▶ Stored records
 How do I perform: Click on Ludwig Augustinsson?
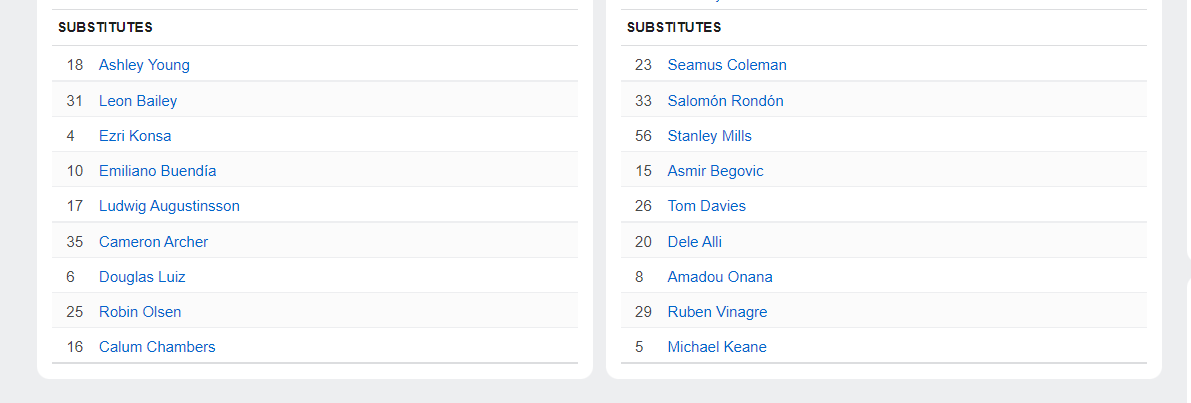[x=169, y=206]
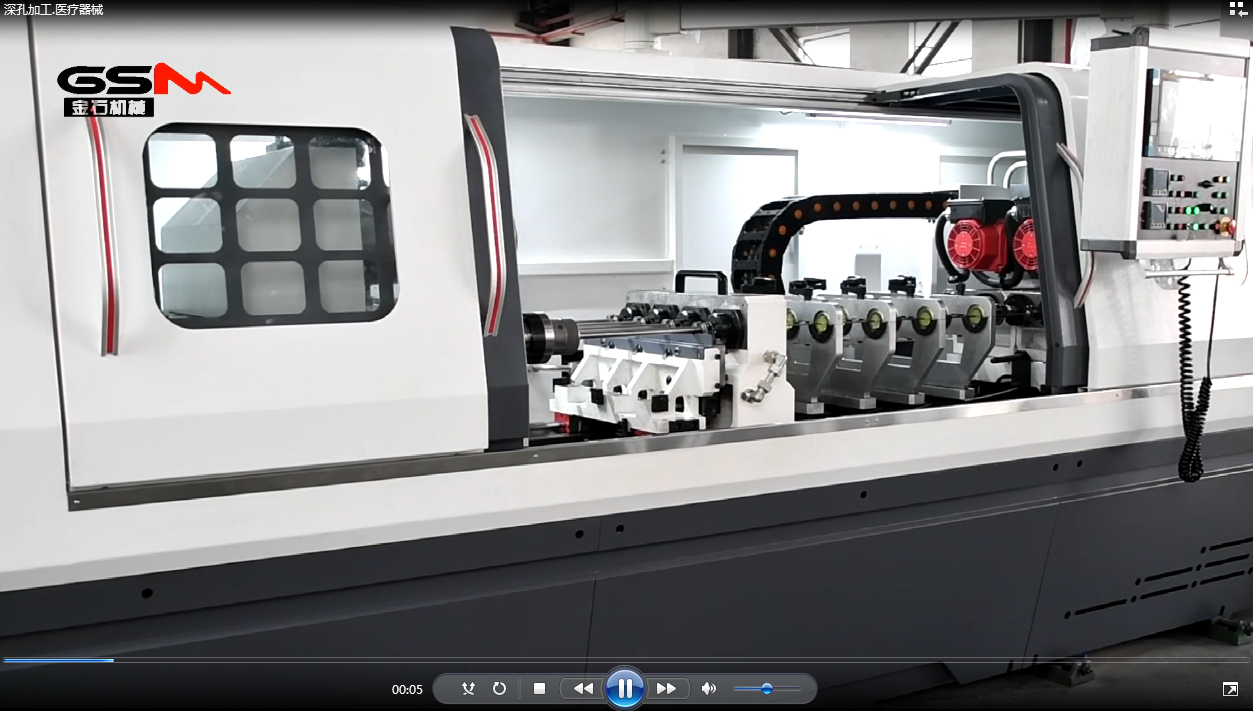Seek to the middle of the progress bar
The height and width of the screenshot is (711, 1253).
pyautogui.click(x=626, y=660)
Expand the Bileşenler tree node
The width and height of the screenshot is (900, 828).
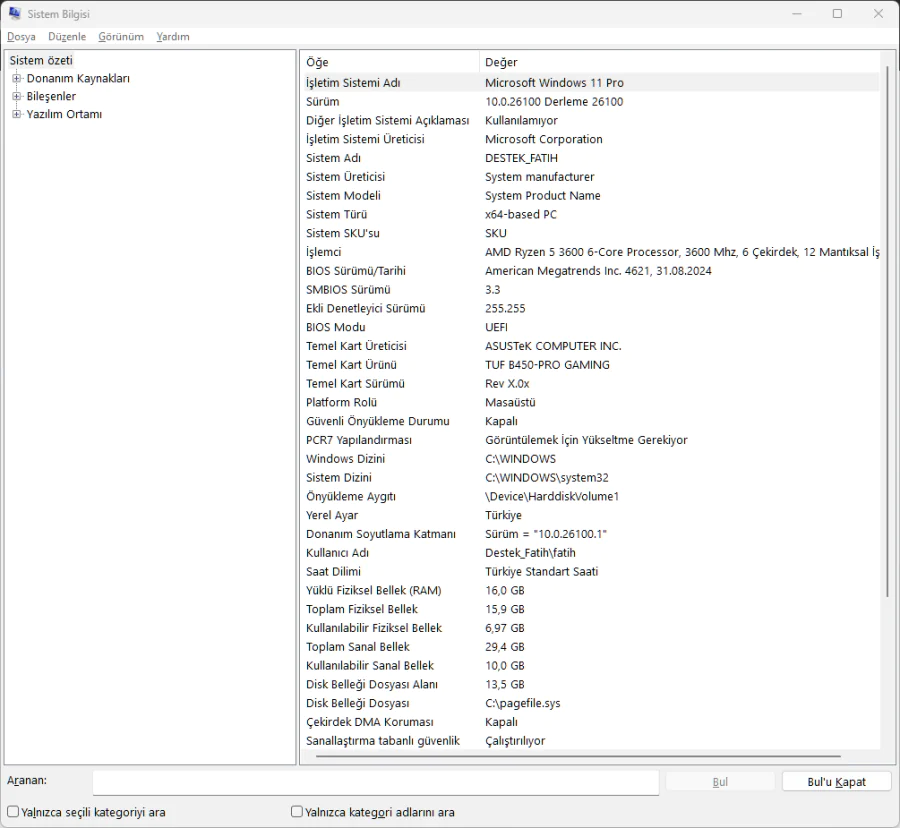tap(16, 96)
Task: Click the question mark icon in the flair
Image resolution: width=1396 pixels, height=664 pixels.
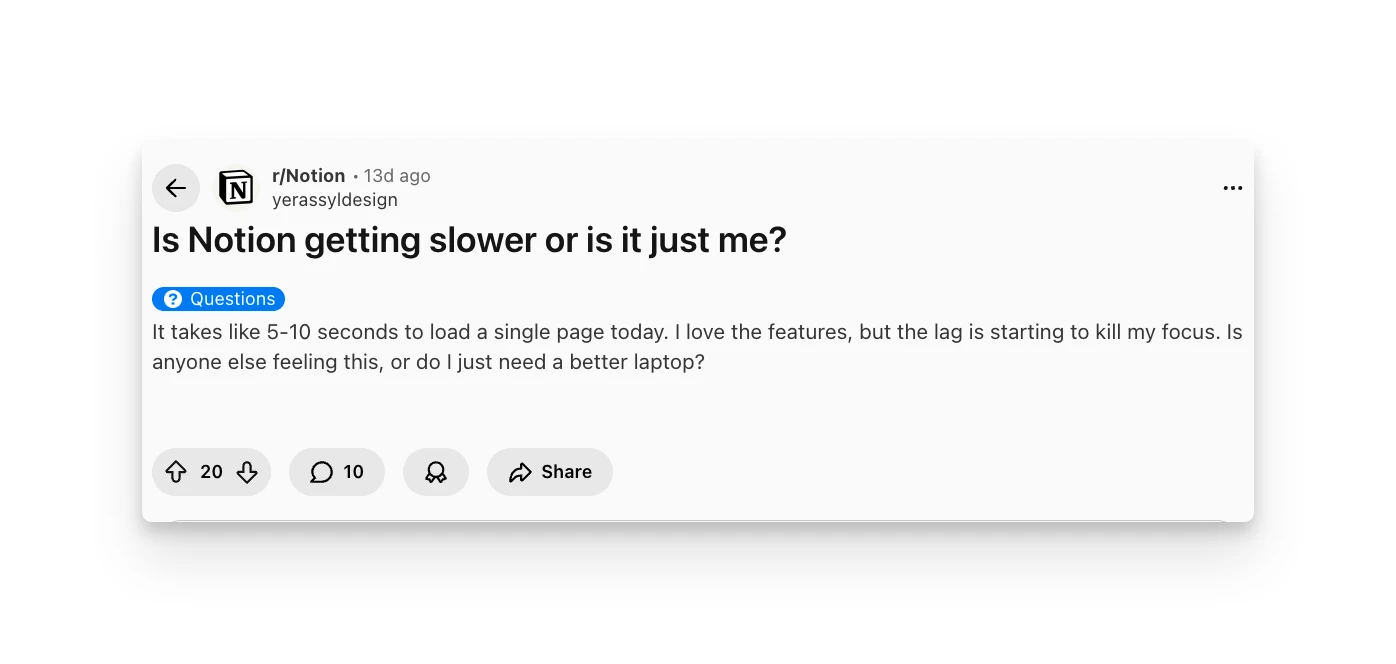Action: point(173,299)
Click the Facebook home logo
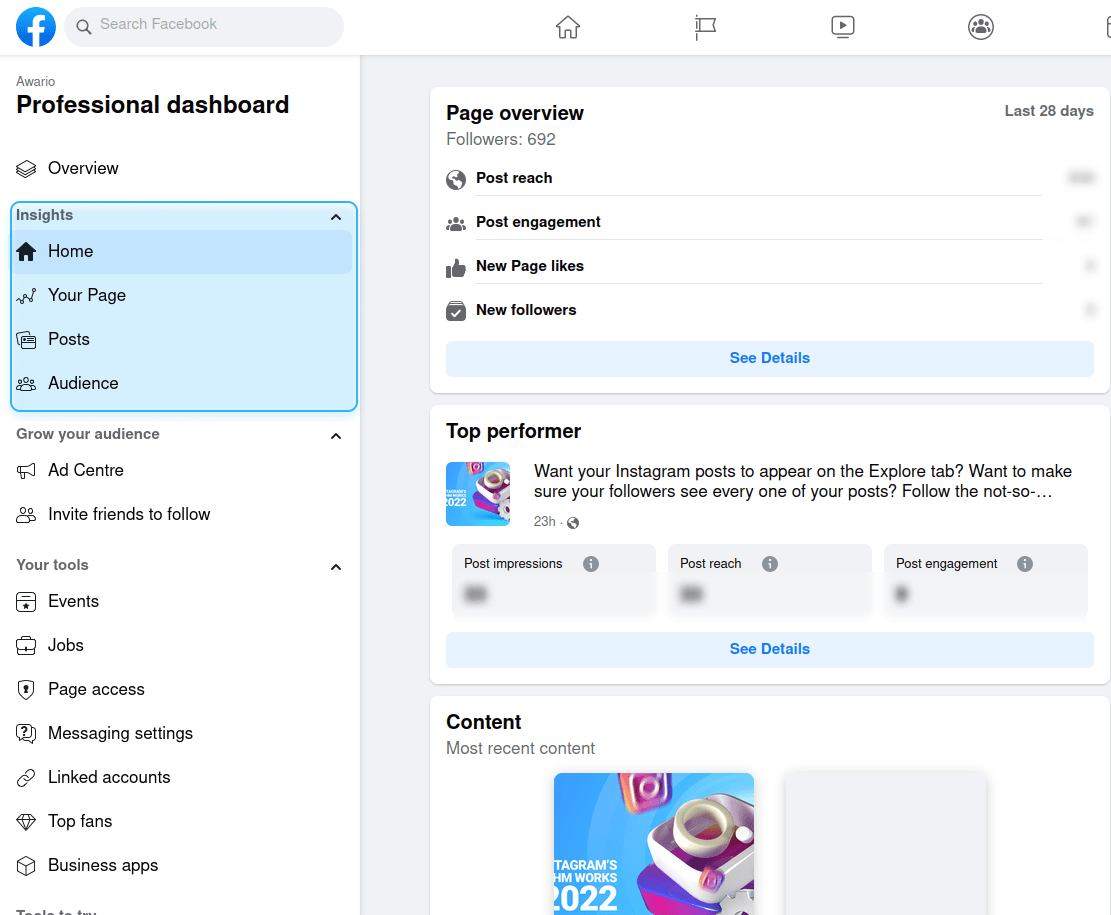Viewport: 1111px width, 915px height. 36,27
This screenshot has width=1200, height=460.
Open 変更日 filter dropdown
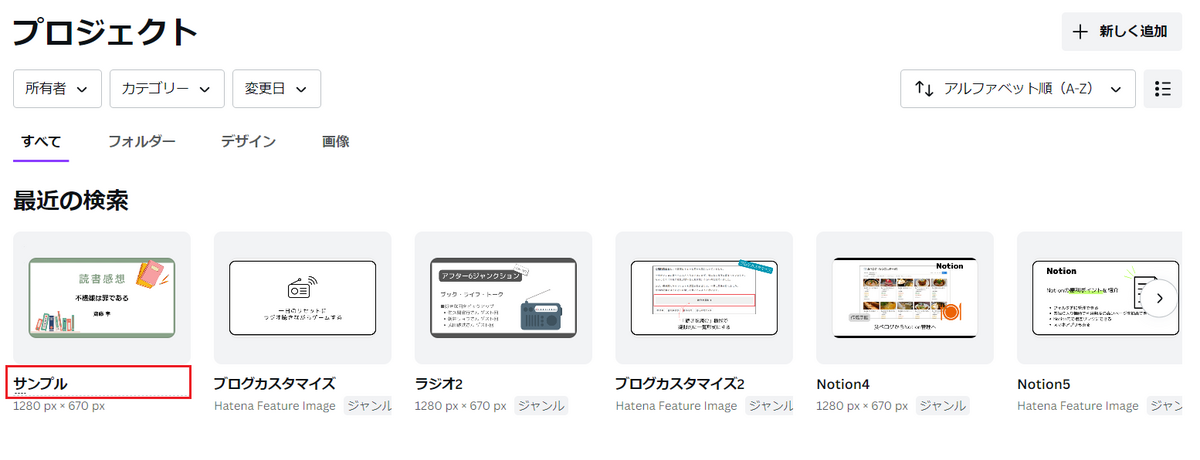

▶ What to do
Repeat exactly the lines from the first line of the records above through the line containing "Task: Click the", both included. Leave out the pictures.

▶ Solution for this task
 How do I perform: Click on Ludwig Augustinsson?
[x=169, y=206]
Seek to the middle of the progress bar
The height and width of the screenshot is (711, 1253).
pyautogui.click(x=626, y=660)
Expand the Bileşenler tree node
The width and height of the screenshot is (900, 828).
tap(16, 96)
Task: Click the question mark icon in the flair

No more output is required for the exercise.